Gangguan stres pascatrauma (Postraumatic stress disorder/PTSD) adalah suatu keadaan dimana terjadi gangguan cemas setelah terjadinya suatu peristiwa yang menyebabkan trauma psikologis.
Jeni-jenis PTSD : PTSD akut dan PTSD kronis.
Kriteria Gangguan Stres Pasca~Trauma.
·   Terpapar kejadian traumatic.
·   Kejadian traumatic itu secara persisten dialami kembali dengan salah satu cara (atau lebih).
·   Perilaku menghindar yang persisten terhadap stimuli yang berhubungan dengan trauma, dan pematirasaan responsivitas  secara umum.
Penyebab PTSD meupakan gangguan dimana seseorang mengalami trauma secara pribadi kemudian mengembangkan gangguan. Tetapi, apakah seseorang kemudian mengembangkan PTSD atau tidak ternyata merupakan isu yang bukan main kompleksnya, isu ini melibatkan factor-faktor biologis, psikologis dan social.

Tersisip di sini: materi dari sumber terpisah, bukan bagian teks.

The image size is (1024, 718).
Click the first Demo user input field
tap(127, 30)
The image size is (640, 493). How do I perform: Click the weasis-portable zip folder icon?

Ada tiga faktor utama yang menjadi penyebab terjadinya PTSD, yaitu :
1.      Faktor kesengajaan manusia.
2.      Faktor ketidaksengajaan manusia.
3.      Faktor bencana alam.
Etiologi PTSD.
1.      Etiologi Psikoanalisis.
2.      Etiologi Kognitif.
3.      Etiologi berdasarkan pendekatan behavioral.
Terapi PTSD.
1.      Terapi behavioral.
2.      Terapi kognitif.
3.      Terapi psikoanalisis.
4.      Terapi medis.


















DAFTR PUSTAKA

·         Jarnawi, Konseling Trauma Untuk Anak Akibat Kekerasan, Ar-raniry Press; Darussalam Banda Aceh, 2007.
·         V.Mark Durand dan David H. Barlow, Intisari Psikologi Abnormal, Yogyakarta; PT. Pelajar,Cetakan 1, Desember 2006.
·         Gerald C. Davison, John M. Neale, Ann M. Kring, Psikologi Abnormal (Edisi ke-9) ; penerjemah, Mormalasari Fajar.-Jakarta ; PT RajaGrafindo Persada, 2006.